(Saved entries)
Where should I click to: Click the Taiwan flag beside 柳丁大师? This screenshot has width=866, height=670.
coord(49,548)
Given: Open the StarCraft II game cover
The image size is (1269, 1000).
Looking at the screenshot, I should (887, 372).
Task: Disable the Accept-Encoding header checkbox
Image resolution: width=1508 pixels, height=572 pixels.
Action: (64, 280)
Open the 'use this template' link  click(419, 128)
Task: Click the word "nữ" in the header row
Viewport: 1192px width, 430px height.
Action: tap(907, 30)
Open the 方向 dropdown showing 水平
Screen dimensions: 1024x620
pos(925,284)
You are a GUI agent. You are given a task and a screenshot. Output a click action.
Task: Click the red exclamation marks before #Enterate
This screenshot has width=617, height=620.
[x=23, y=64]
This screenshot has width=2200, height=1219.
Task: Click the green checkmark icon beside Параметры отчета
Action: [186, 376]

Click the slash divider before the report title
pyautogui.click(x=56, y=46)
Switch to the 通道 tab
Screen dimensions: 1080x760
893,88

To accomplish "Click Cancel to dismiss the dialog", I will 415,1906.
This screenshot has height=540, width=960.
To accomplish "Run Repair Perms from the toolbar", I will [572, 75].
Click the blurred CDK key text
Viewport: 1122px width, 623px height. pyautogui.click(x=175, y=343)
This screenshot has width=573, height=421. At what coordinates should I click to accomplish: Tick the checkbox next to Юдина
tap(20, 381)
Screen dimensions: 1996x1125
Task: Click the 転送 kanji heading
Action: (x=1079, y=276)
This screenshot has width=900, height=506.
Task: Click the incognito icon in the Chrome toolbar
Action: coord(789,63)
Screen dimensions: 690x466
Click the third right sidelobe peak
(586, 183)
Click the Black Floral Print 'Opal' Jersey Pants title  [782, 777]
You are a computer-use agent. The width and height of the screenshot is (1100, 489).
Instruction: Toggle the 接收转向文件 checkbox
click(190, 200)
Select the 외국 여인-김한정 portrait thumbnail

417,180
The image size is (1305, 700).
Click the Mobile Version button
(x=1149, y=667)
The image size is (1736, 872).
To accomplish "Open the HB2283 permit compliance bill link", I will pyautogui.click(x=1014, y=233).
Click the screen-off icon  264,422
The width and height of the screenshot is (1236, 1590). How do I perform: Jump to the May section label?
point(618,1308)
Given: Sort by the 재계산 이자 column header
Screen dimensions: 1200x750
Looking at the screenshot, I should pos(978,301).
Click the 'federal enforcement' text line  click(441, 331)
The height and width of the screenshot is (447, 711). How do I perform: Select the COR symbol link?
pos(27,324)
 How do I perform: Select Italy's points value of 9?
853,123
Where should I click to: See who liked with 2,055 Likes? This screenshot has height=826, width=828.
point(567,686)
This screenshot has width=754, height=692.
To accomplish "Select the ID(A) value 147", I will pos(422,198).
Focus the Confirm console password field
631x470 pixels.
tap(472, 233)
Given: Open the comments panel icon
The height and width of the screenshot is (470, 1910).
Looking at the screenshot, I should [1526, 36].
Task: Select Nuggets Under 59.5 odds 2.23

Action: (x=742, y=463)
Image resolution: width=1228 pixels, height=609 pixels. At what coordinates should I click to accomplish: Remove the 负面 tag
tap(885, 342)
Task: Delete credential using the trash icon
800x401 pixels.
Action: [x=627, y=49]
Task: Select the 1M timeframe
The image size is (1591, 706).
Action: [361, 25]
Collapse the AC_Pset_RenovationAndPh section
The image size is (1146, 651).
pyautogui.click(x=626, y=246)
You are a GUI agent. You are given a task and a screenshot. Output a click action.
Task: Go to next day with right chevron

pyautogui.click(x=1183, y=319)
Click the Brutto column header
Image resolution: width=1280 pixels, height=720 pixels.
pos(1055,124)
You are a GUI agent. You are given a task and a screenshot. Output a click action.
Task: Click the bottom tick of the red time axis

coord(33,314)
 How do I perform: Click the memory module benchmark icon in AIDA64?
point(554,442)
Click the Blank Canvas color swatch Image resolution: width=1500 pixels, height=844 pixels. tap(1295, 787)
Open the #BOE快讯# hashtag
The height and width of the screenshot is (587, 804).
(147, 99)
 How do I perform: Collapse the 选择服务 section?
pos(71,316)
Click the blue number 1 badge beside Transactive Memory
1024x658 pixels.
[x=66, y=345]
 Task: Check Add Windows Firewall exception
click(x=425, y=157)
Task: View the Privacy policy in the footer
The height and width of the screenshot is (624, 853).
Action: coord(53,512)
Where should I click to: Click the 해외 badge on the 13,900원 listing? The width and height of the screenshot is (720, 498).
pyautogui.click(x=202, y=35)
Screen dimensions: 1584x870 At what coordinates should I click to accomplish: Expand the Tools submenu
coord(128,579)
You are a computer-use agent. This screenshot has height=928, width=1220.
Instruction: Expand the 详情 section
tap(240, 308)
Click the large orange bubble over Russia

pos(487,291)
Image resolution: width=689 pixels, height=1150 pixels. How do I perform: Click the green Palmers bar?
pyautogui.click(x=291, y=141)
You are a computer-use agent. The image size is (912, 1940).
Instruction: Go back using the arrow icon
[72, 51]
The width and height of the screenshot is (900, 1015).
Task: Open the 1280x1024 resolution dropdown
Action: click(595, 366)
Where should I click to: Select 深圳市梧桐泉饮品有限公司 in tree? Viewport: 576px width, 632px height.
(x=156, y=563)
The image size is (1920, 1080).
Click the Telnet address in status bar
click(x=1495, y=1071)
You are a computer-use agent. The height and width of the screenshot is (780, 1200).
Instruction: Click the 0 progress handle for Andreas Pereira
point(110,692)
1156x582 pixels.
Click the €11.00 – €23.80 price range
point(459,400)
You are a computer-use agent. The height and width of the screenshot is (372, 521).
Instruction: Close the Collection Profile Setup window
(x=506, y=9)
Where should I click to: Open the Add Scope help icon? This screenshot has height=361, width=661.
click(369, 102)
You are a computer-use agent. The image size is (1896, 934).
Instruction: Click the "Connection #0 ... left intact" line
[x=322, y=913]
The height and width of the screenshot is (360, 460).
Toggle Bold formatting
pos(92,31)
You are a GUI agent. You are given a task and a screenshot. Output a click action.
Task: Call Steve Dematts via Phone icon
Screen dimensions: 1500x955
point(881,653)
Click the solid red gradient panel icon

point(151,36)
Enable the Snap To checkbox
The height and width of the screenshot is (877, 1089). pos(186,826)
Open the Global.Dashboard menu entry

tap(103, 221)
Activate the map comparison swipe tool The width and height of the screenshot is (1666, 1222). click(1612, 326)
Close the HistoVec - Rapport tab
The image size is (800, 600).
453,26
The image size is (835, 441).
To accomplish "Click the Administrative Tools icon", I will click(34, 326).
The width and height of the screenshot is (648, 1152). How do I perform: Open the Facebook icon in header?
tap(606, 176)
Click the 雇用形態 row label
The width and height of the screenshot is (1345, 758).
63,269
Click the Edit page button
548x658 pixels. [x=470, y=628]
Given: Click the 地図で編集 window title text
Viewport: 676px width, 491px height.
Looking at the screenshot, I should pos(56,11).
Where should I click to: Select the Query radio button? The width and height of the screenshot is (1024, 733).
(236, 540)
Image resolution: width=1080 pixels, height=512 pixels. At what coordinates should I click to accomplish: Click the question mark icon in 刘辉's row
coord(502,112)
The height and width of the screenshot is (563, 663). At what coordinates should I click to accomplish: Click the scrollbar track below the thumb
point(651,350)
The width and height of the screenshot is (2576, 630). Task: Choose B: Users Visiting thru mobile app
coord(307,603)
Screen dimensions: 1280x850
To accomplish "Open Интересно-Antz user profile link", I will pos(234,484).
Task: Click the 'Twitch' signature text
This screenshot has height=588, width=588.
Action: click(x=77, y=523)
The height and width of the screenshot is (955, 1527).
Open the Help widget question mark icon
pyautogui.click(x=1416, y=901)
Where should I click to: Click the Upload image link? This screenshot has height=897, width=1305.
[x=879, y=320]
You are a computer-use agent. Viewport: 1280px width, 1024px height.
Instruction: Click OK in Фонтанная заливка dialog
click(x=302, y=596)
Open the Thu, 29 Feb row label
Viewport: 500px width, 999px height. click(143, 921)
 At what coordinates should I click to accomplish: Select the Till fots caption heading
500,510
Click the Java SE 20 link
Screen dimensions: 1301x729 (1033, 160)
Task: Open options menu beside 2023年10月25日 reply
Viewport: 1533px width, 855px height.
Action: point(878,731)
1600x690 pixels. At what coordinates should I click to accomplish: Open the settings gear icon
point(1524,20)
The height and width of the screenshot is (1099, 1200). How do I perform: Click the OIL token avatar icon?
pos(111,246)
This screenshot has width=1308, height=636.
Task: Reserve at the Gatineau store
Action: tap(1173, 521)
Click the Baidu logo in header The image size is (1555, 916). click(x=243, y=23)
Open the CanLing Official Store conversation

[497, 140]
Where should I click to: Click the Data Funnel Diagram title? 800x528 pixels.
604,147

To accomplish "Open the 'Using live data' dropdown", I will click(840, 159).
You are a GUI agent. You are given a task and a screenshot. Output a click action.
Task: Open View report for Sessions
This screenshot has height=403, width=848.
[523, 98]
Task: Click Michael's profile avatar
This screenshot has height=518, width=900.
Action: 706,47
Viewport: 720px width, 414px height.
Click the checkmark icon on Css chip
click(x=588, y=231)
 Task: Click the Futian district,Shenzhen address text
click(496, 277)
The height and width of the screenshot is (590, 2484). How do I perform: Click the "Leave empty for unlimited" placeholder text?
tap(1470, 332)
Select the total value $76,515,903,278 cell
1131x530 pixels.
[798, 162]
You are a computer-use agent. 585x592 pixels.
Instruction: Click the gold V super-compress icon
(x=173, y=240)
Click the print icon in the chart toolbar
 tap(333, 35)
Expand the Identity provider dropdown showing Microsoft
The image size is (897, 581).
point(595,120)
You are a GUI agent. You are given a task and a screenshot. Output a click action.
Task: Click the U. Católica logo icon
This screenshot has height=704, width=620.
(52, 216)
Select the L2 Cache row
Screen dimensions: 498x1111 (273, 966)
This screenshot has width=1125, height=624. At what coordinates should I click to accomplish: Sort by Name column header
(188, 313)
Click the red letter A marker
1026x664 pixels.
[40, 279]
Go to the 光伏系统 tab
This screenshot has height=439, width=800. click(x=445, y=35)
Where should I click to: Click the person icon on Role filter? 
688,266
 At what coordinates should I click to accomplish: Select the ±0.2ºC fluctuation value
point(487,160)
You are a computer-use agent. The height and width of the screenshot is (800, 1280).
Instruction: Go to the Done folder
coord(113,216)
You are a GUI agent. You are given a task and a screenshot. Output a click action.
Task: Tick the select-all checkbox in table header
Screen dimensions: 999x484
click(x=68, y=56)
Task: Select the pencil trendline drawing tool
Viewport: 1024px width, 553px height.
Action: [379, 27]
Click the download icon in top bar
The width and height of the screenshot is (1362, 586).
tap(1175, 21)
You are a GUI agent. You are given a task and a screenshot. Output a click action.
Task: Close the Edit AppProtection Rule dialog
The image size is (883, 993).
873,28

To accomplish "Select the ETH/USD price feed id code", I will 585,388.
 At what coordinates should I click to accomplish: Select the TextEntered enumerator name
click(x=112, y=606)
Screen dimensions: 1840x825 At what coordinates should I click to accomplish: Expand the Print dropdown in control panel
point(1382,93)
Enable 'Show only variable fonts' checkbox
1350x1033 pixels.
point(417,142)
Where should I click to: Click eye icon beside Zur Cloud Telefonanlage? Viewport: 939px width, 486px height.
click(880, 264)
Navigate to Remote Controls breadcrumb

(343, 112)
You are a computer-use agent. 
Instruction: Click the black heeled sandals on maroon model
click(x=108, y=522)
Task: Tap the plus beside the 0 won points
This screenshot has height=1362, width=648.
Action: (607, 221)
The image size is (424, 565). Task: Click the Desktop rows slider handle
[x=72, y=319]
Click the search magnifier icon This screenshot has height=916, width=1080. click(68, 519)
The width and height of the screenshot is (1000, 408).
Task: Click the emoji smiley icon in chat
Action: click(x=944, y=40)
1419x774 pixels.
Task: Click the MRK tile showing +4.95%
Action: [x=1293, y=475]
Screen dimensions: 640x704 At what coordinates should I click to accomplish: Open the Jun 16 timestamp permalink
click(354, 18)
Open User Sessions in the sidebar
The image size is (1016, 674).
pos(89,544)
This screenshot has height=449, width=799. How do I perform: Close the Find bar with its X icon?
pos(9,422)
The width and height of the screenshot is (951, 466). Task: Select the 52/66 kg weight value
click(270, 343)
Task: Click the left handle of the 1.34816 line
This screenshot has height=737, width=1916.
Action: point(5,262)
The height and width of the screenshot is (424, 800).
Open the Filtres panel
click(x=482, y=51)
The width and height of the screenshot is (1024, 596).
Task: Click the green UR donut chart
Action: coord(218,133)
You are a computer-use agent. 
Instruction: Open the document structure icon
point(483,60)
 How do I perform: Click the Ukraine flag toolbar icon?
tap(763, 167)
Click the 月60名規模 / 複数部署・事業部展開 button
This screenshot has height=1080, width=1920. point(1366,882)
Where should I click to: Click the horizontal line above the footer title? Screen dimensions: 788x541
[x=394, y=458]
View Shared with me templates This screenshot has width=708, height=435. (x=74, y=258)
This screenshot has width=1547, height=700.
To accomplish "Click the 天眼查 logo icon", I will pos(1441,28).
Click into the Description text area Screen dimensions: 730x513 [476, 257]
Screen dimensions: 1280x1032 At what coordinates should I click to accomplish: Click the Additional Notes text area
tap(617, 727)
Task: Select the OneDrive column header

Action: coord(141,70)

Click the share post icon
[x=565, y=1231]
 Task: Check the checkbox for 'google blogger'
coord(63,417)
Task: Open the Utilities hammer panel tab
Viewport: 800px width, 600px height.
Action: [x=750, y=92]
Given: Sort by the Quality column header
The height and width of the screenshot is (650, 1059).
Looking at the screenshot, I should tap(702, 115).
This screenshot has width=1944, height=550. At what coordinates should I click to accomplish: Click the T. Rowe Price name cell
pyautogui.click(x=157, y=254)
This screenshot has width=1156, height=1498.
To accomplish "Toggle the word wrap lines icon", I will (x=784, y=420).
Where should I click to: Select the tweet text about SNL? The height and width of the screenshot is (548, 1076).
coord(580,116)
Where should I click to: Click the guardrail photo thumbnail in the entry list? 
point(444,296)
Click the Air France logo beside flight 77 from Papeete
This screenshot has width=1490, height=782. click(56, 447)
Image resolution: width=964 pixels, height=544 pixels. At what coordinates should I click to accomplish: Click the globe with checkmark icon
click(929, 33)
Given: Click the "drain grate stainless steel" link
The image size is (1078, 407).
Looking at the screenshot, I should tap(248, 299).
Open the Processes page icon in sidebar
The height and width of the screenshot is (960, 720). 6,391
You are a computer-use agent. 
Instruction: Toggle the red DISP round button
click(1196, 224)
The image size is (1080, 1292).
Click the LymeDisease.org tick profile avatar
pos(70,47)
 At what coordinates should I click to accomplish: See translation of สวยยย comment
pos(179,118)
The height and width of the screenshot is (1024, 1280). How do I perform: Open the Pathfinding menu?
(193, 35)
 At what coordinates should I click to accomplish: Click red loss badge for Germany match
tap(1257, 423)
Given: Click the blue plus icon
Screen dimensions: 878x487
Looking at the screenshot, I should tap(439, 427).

* [Work instruction]:
Go line by line through the data and copy any that contain "blue".

* [Answer to this task]:
Click the blue number 1 badge beside Transactive Memory
Given: Click the blue plus icon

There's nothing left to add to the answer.